Back in 1975, a friend of mine asked me if I knew anybody in Mexico that could help him pick up a guy down there. At the time I didn’t know anything about bail or anything like that. By the time I had a conversation with him for about a half hour about this individual, I just said, “Let me go down there; I’ve got a cousin. I’ll call him, tell him I’m coming down.” And I took a friend of mine [with me] and we went down there. I spent a couple days down in Mexico, picked [the guy] up on Sunday, took him over to the San Diego Sheriff’s Office, and the guy paid me my expenses plus an extra grand. That’s how it all got started.
And here you are 30 years later. You’ve probably seen it all.
I went to Switzerland after a guy back there and I got thrown in the cell right next door to him. And then we both got put in a van and we both got driven to the airport in Zurich and we both got put in an airplane—him to Iran, and me back to the U.S.
Tell me about the documentary Bounty Hunters: Cat and Mouse that you starred in on National Geographic.
They’ve done several of them. They did a two hour kick off and they’ve done four one hour [shows]. I don’t know if there are any more in the future; they wanted to do nine more. It’s complicated doing those things and right now we’re not doing anything.
What’s it like carrying a crew with you when you’re trying to track people down?
It’s a bit difficult at times, but you forget they are there.
So how do you go from bounty hunter to candidate for mayor?
Well it’s a situation that I have done before—it’s no secret that I’ve run three times before. I enjoy it because a lot of people take college classes or they go to seminars to learn about their city, but if you run for office you can really learn quickly and you can enjoy it. In this particular situation it’s gotten to the point where I realize that one of my opponents is definitely not supposed to be mayor. I don’t want him as mayor so I am going to force the issue.
What’s Leonard Padilla going to bring to the mayor’s office?

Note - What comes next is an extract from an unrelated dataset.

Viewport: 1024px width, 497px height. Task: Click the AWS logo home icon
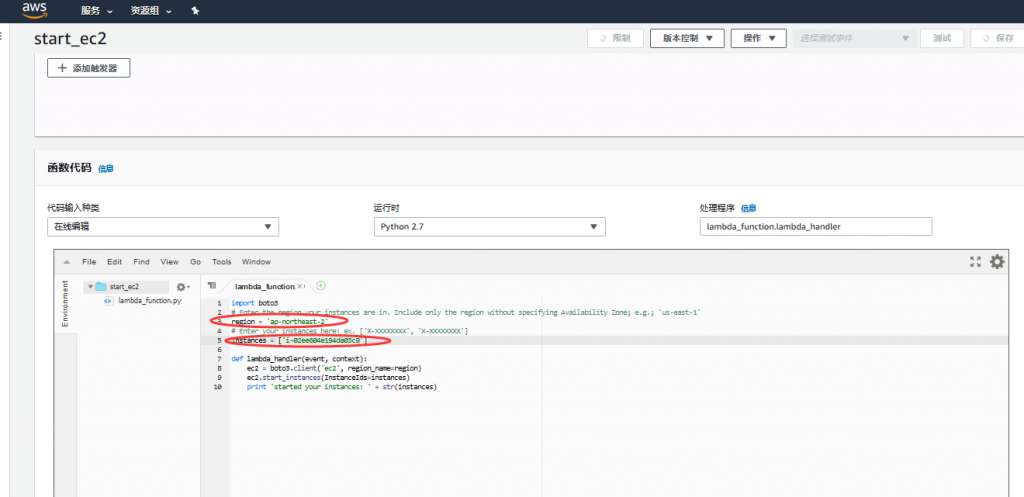(x=35, y=10)
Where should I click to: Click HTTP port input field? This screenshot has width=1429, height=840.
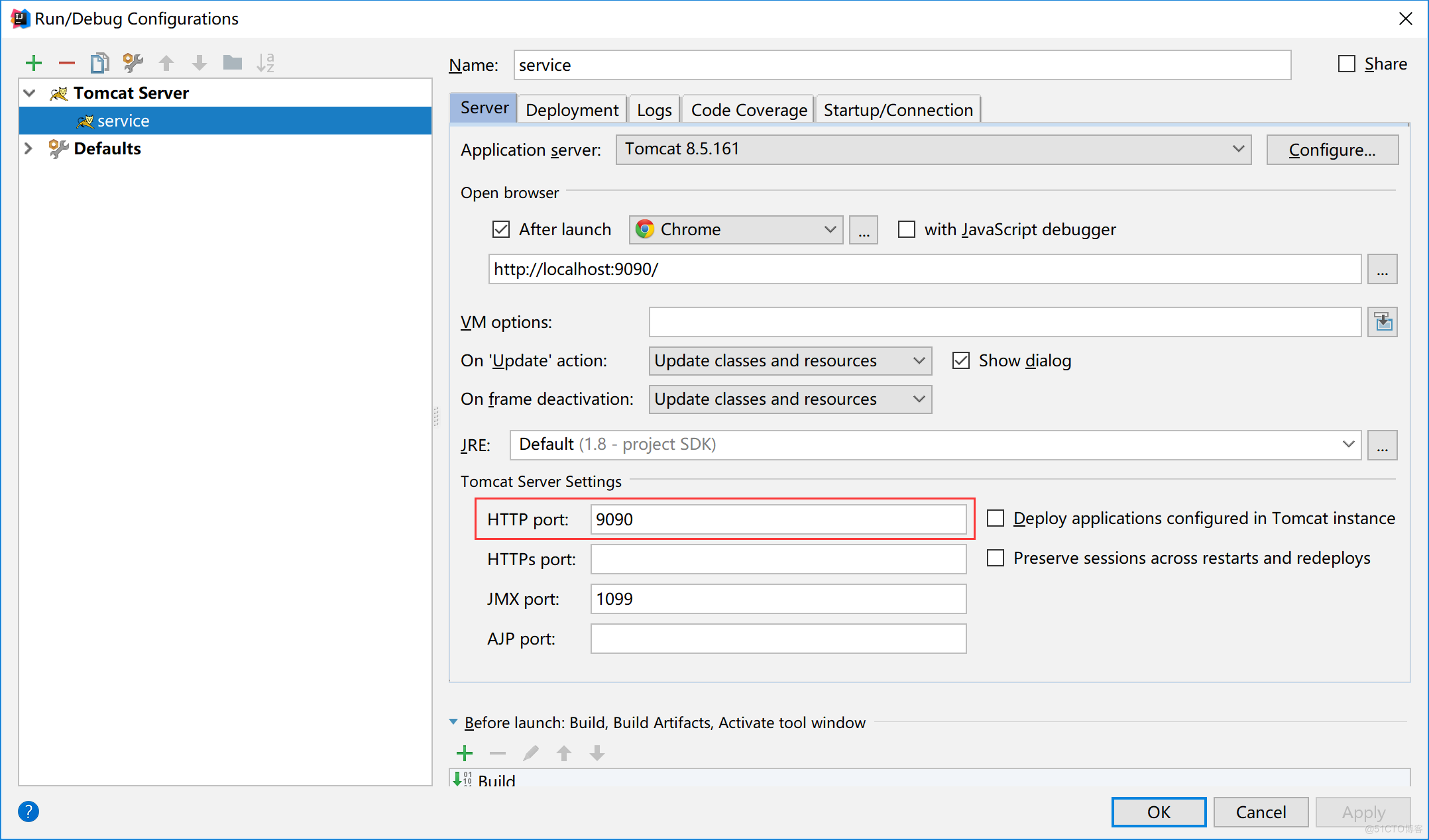tap(780, 518)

There are a lot of things I would do, but I’d start with public safety by starting a City Marshall’s Operation which would not be under the police department or under the police officers union. It would be directly under the mayor’s office and it would actually focus on locating and arresting parole violators, probation violators. It would be a very proactive operation. I would also make the police department a more proactive anti-drug and anti-illegal gun operation by supplying them with gun-powder sniffing dogs and drug-sniffing dogs—get a couple dozen of them. When they have these drunk-driving checkpoints they can also see if there are guns in the vehicles or drugs. You got to start somewhere. You’ve got to be proactive—you can’t just wait until there’s a guy driving down the street with a busted taillight to stop him.

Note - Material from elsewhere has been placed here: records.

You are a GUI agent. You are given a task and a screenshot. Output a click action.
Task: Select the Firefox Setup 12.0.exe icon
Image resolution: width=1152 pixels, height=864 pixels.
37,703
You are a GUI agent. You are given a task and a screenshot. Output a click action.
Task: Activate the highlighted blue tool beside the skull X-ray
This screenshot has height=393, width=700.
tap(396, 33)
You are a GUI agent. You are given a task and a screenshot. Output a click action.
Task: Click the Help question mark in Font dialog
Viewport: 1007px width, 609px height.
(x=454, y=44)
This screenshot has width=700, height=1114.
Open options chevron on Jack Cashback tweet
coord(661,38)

How did you end up running for Congress against your daughter?
I didn’t really run against her. What happened was, I was in the race and at the last minute she decided to jump in so I was on the ballot, but I didn’t really run, I just supported her.
Two Padillas in the same Congressional race must have made for some good dinner chats.
Oh yeah, she’s kind of mean to me at times. But that was a situation where she jumped in and I said, “Hey I’ll support you,” but by that point I couldn’t get off the ballot.
You’re also the founder of the University of Northern California Law School.
It’s a law school that five of us put together, back in 1982, so it’s been around for 25 years. It’s very very inexpensive and it gives opportunities to people that want to go to law school but don’t have a lot of money. It’s down to around $17,000 for four years as an evening school and you go two and three nights a week and you can actually keep your job, raise your family and go to law school.
Mayoral candidate, bounty hunter, television show and founder of a law school —anything you don’t do?
I don’t go to theater movies. When I started law school in 1975, I gave up going to theater movies, so I haven’t been to one since. I wait until they come on television. I also quit drinking in 1975. That way I didn’t have three headaches and three hangovers every week. So that gave me the time that I needed to go to law school and get my degree. I never went back to drinking and I never went back to movies.
Has anyone ever mistaken you for Kinky Friedman?
Well here’s the secret. When I met Kinky Friedman, he used to wear just a regular brown suit and hat. So I ran into him in Houston once, and he kind of liked the get-up and the next thing I know, I get a picture in the mail two weeks later and he had on a black shirt, black jacket and a black hat. So I thought that was kind of a compliment in a way.